Tough Fight for Wheaties in Today’s World

Jack Armstrong, Michael Jordan, and Alex Rodriguez. Those three men are just some of the hundreds of athletes who have appeared on boxes of Wheaties since 1934.

The concept started when there were only a handful of breakfast items available to purchase, baseball was one of the only sports to watch, and very few companies believed in commercials.

General Mills took advantage of the marketplace by crafting the slogan “The Breakfast of Champions.” The brand associated itself with idolized athletes to sell aspirations.

The marketing plan worked because the brand had a captive audience with baseball games and broadcasts, people trusted the message that they too could perform well, consumers shared their love for the product through word-of-mouth communication, the packaging was easily recognizable, and some folks thought the products were collectibles.

As the cost of advertising increased and the market grew to include hundreds of cereals and the creation of granola bars, Wheaties dropped all sports sponsorships in the early 1950s. The brand realized it made a mistake quickly went back to athletics by 1958.

In a July 2014 article, the New York Times brought up a good point:

HOW do you sell a cereal known for decades as “The breakfast of champions” to younger consumers who may believe “champions” is a quaint word and may perceive breakfast as something from a food truck, washed down with an energy drink?”

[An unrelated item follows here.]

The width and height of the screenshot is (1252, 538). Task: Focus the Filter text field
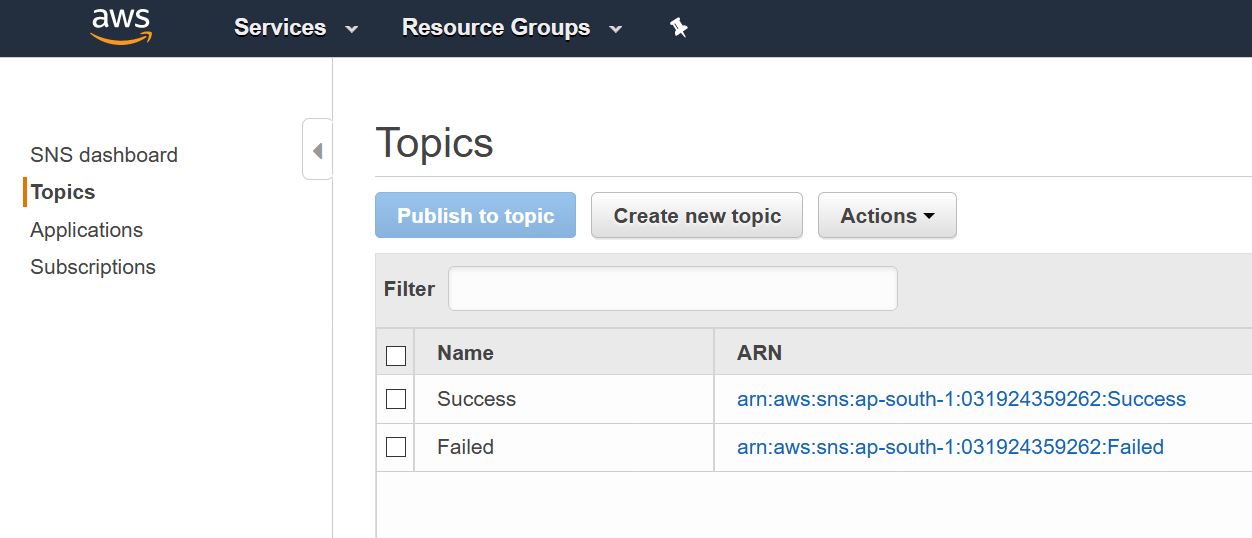[x=672, y=289]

The company isn’t afraid to admit the definition of “champion” is evolving:

A champion is no longer solely a megastar athlete; it is also any person who looks inside and challenges their personal best.”

Wheaties is now adjusting its brand by becoming more interactive with younger audiences who help decide what their parents buy at the supermarket.

In the Wheaties Next Challenge, consumers voted for one of five athletes they wanted to appear on the iconic orange box in January 2015. These pros weren’t from the world of baseball or football, though. General Mills is going after the niche markets of emerging sports, like motocross and mixed martial arts.

There is, of course, a catch! Voters had to exercise and record their results through a third-party website and mobile app, which also posted their performances to social media. As David Oehler, the marketing manager for Wheaties, said:

We’re excited to kick off the NEXT Challenge. It’s a new twist on the traditional contest because these athletes and their fans have got to have skin in the game. You can’t just sit idly by and click the mouse to submit a vote each day; you have to get out and you have to work for it.”

Although advertisers are targeting more specific audiences with customized messages that encourage instant feedback, the goal is still the same. Word-of-mouth communication is more powerful than ever because of the influence of social media. Companies want their product to be at the forefront of consumers’ minds. When someone is thinking about what they’re going to eat for breakfast, Wheaties should automatically come to mind as they open the pantry.

By the way, Michael Jordan has appeared on Wheaties boxes a record 18 times — the most of any athlete.